+++ DATA PROVIDED +++
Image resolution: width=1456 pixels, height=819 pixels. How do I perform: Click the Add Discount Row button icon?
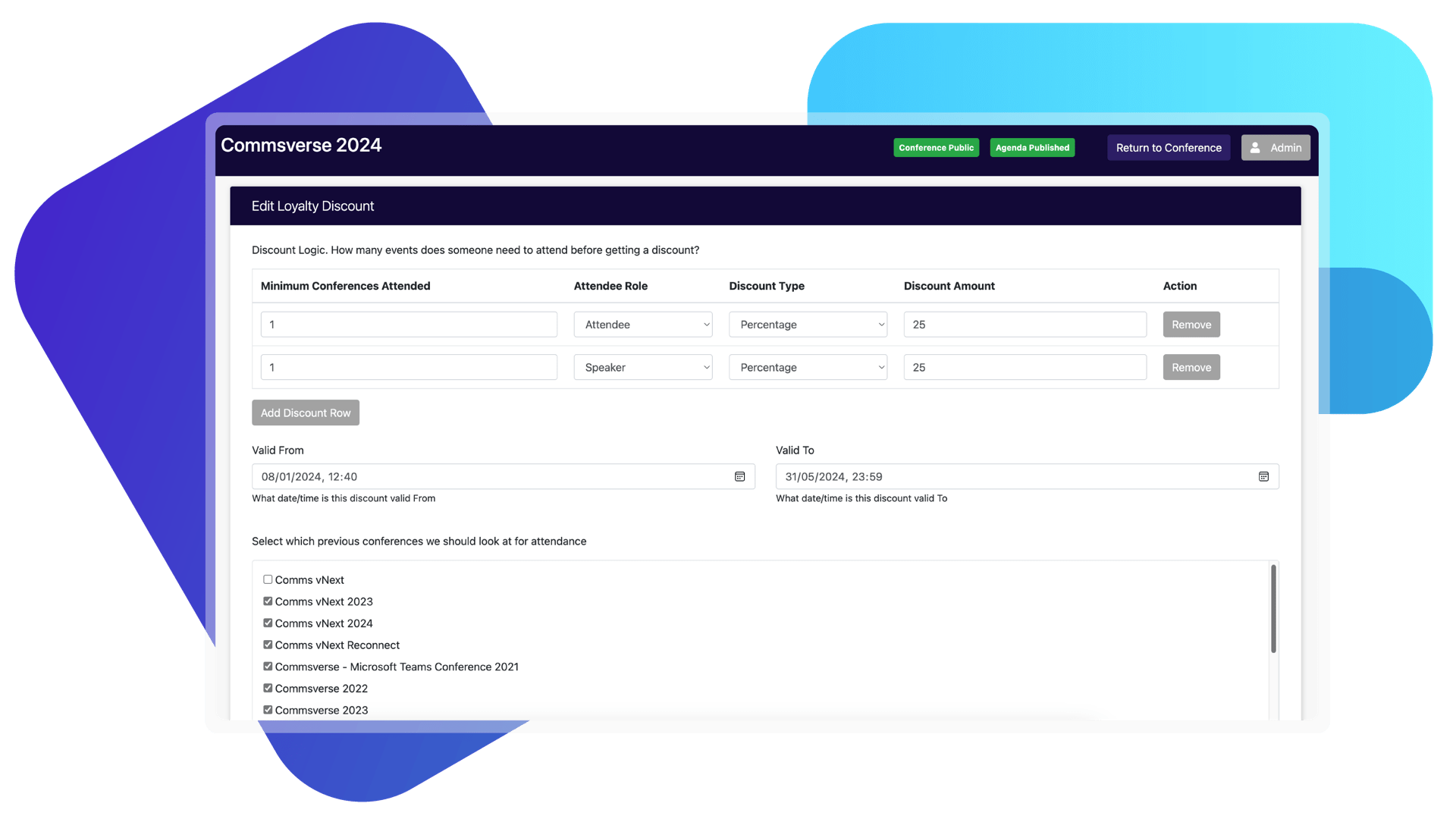point(306,411)
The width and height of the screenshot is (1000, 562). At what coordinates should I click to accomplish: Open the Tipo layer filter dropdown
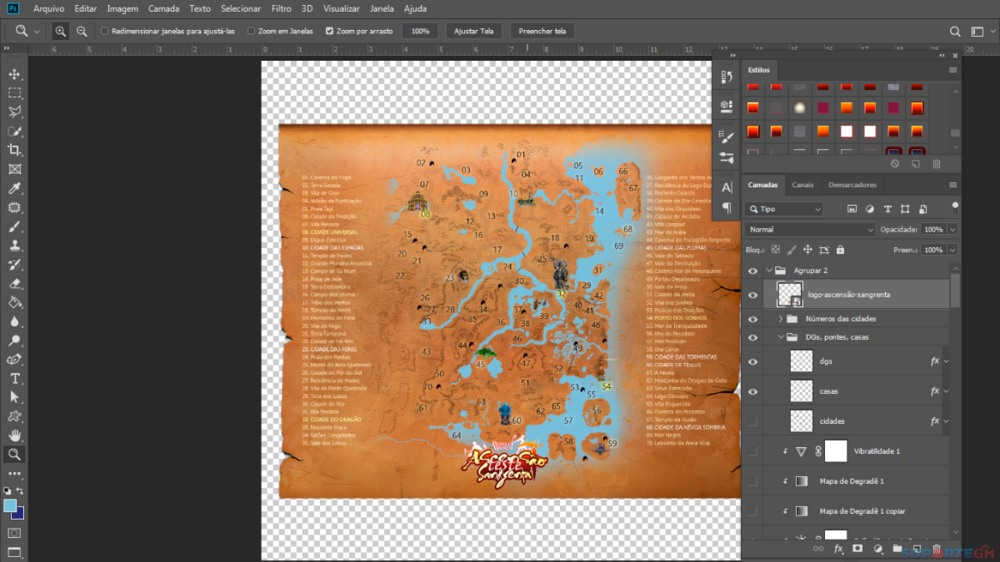789,209
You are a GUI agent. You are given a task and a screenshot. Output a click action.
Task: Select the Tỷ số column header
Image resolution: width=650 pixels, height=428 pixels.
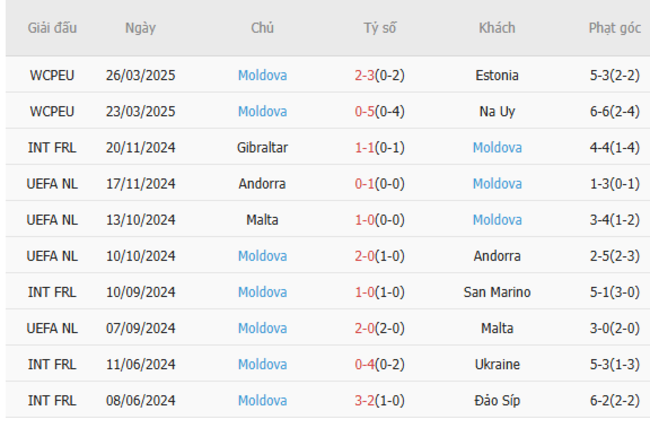pyautogui.click(x=379, y=28)
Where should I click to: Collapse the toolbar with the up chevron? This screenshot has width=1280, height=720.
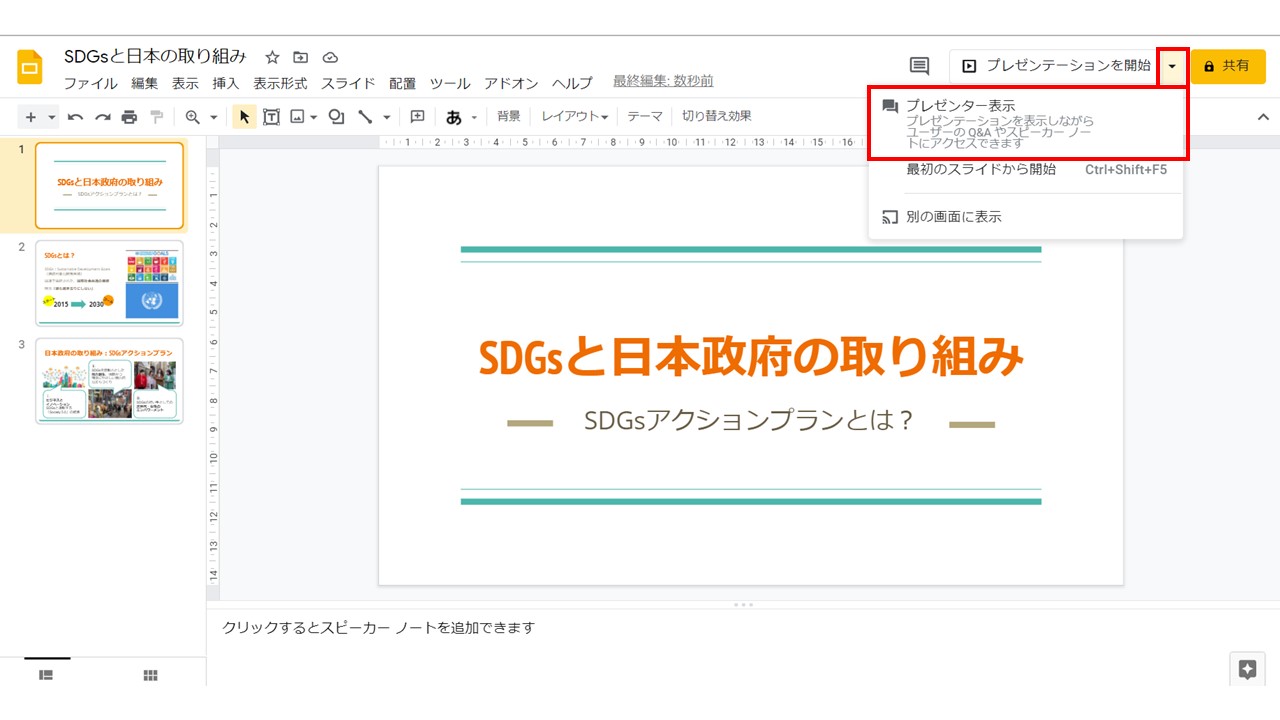pyautogui.click(x=1262, y=117)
+++
**BRIEF:**
Each record is to be copied word for word, with no images carried over.

**ANSWER TO THIS EXERCISE:**
Image resolution: width=1456 pixels, height=819 pixels. How do I perform: Click the Add Discount Row button icon?
point(306,411)
The width and height of the screenshot is (1000, 562). At what coordinates should I click to accomplish: Open the Tipo layer filter dropdown
789,209
You are a GUI agent. You are given a task and a screenshot. Output a click action.
Task: Select the Tỷ số column header
Image resolution: width=650 pixels, height=428 pixels.
pyautogui.click(x=379, y=28)
Where should I click to: Collapse the toolbar with the up chevron? This screenshot has width=1280, height=720.
pyautogui.click(x=1262, y=117)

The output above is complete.